A user study was performed where the evaluator took the feedback of the participants through several measures while the participants were requested to perform several tasks on BLAST. The user study was mainly related to error annotation on sentences, which were translated from English to Swedish. The experiment was set up in a way that participants have to read and annotate the generated translation text from English to Swedish.

3.1.1 Machine Translation System

Output from an English – Swedish Machine Translation System was used in this evaluation study. It was standard phrase-based statistical machine translation system, which had been built using the Moses toolkit (Koehn et al., 2007). (The System evaluated was the baseline system from Stymne and Holmquist, 2008) and was trained on 701157 sentences from Europarl (Koehn, 2005).

26 3.1.2 Error Typology

The Error typology used in this evaluation was mainly adapted from Vilar et al. (2006). The Errors were mainly classified into the five base categories of Vilar et al (2006): missing words, word order, incorrect words, unknown words and punctuation as shown in figure 2.

Figure 2: Classification of Errors. Fig ref to Vilar et.al (2006)

3.1.3 Experimental Texts

The texts that were used in this test were collected from Europarl (Koehn, 2005). The Europarl data source text originally was a huge collection of sentences from the European Parliament proceedings. 10 sentences were considered for the evaluation study for each task. The sentences selected were not related to each other. There were total 40 sentences for 4 tasks and the sentences used for one task were not repeated and different from each other.
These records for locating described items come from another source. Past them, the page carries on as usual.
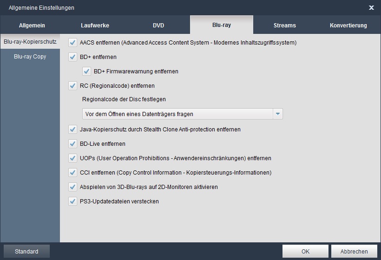This screenshot has width=381, height=260.
Task: Select the DVD tab
Action: (158, 26)
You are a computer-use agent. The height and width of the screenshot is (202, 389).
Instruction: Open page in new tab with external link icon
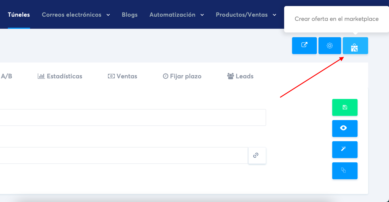[304, 46]
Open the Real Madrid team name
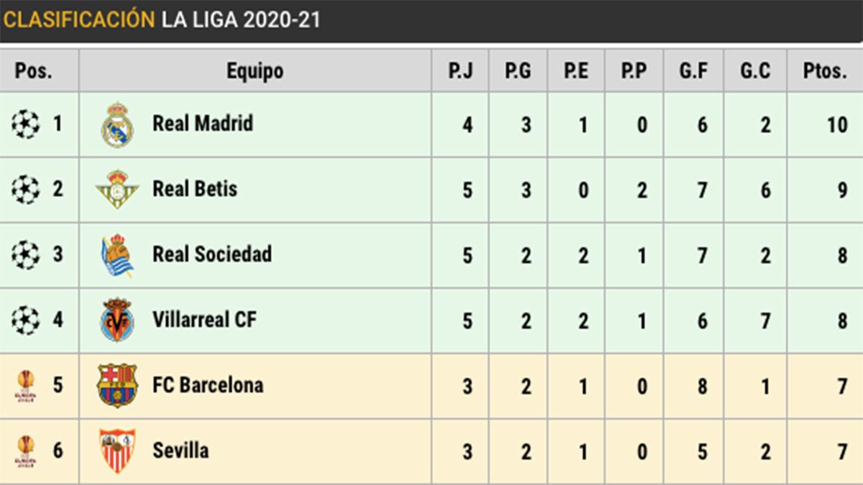863x485 pixels. (203, 124)
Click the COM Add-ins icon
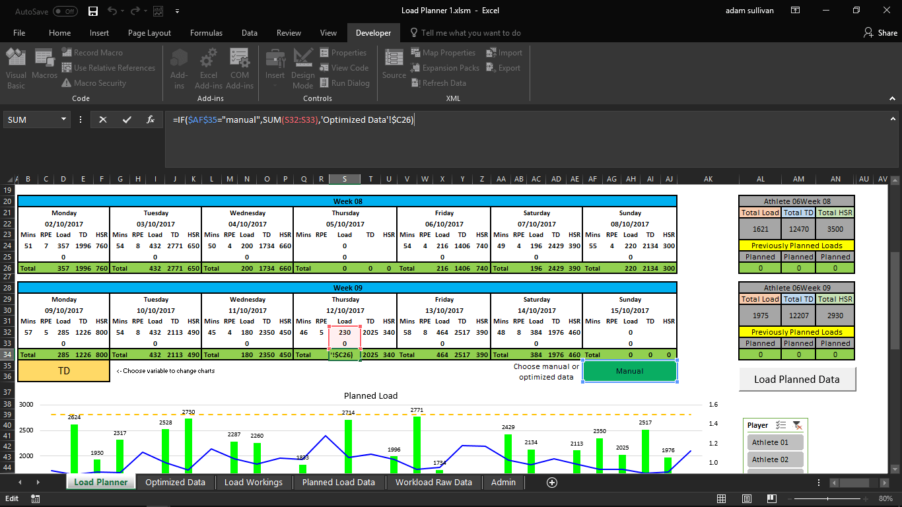 [239, 68]
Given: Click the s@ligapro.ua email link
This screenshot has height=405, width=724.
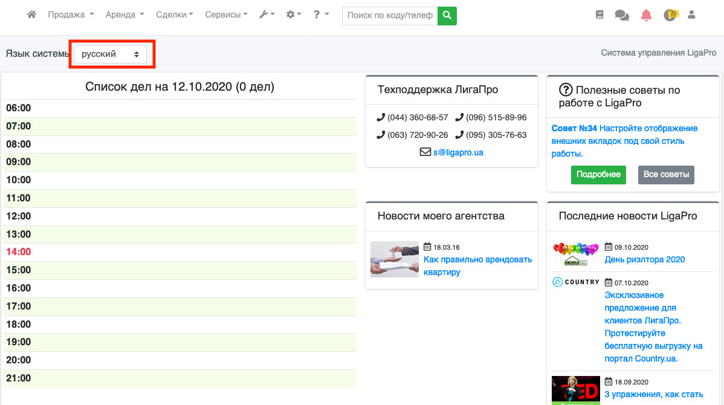Looking at the screenshot, I should tap(458, 153).
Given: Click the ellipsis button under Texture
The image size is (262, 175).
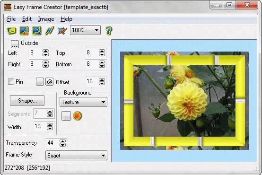Looking at the screenshot, I should coord(66,116).
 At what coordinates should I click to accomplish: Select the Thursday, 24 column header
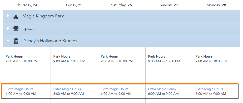(x=27, y=5)
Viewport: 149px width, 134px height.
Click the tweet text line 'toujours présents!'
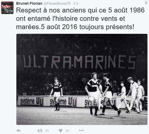tap(107, 27)
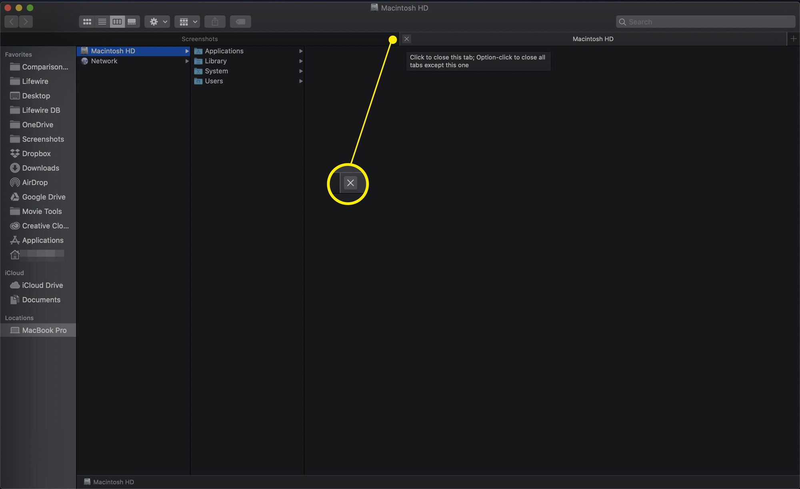This screenshot has height=489, width=800.
Task: Select Downloads in Favorites sidebar
Action: coord(40,168)
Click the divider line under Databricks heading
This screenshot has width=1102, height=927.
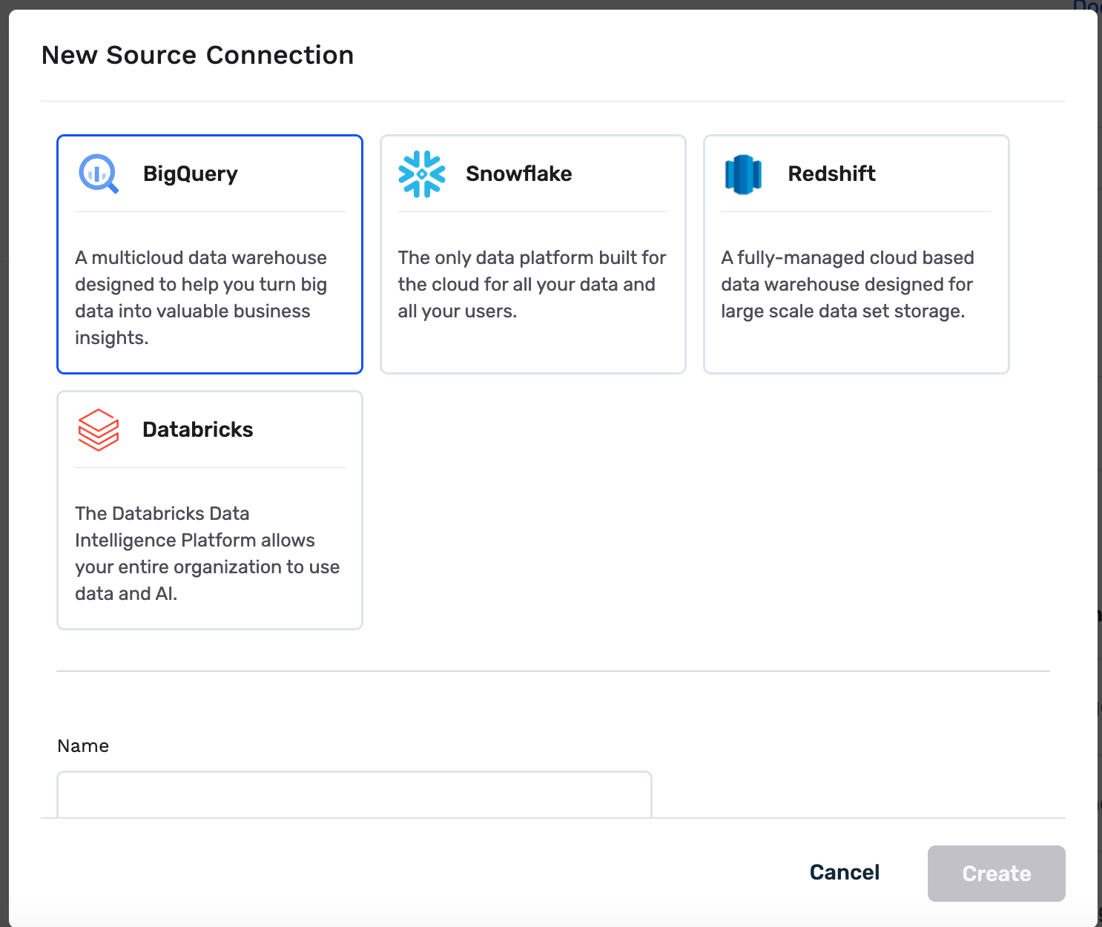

For task 2, sentences used were of plain text where the participant was allowed to annotate on the sentences freely. For task 3, sentences used were of partially annotated text; the user can do annotations or remove annotations on these 10 sentences. For task 4, sentences used were already annotated with different kind of errors where participants need to find and correct the annotations. Later in task 5 for doing a search and count for specific kind of errors, another 10 sentences were selected by having a particular type of error.

27 3.1.4 Gold Standard Annotations

An experienced expert annotator who is a native speaker of Swedish annotated the sentences that were selected to use in the evaluation. The annotator has a good knowledge of MT and linguistics. These annotations were called as gold standard annotations and were used for comparing the annotations made by participants. By comparing the annotations made by participants to gold standard annotations, task success rate can be calculated. The sentences, which have annotations of same similarity level as the gold standard annotations, were treated as success. By comparing both the annotations made by participants and the gold standard annotations, sentences with similar annotations were considered as the most successful out of the total sentences and task success rate was calculated. The process continues for all the participants to calculate the task success rate for the tasks that they had performed.

3.2 Participants

This evaluation mainly deals with the content, quality and relevance of a GUI. I decided to execute this usability study both in qualitative and quantitative way with five users.

Actually there was no such fixed number of users that will always be the right number to perform the evaluation. But testing with five users could be helpful in discovering problems in an interface, given some conditions. That number allows for a range of answers and also gives the evaluator the ability to go into more detail with each user than if there were, say, double or triple that number involved.

In finding the participants to carry out the evaluation, several people were contacted for the usability study; three participants who participated during the pilot test procedure were different from the five participants who participated in the main evaluation procedure. All the participants were students from Linkoping University who study Computer Science.

• Participants for the pilot test procedure

The main aim of engaging participants of test procedure was to figure out if the working nature of the BLAST and to calculate the average time for performing and completing the task. A look alike test of the main procedure was conducted and participants were asked to follow the instructions and continue with the evaluation. Three users carried out the pilot test procedure. The users were aged between 21-25 and they were interested to learn what they were actually doing. They were capable of understanding the given instructions.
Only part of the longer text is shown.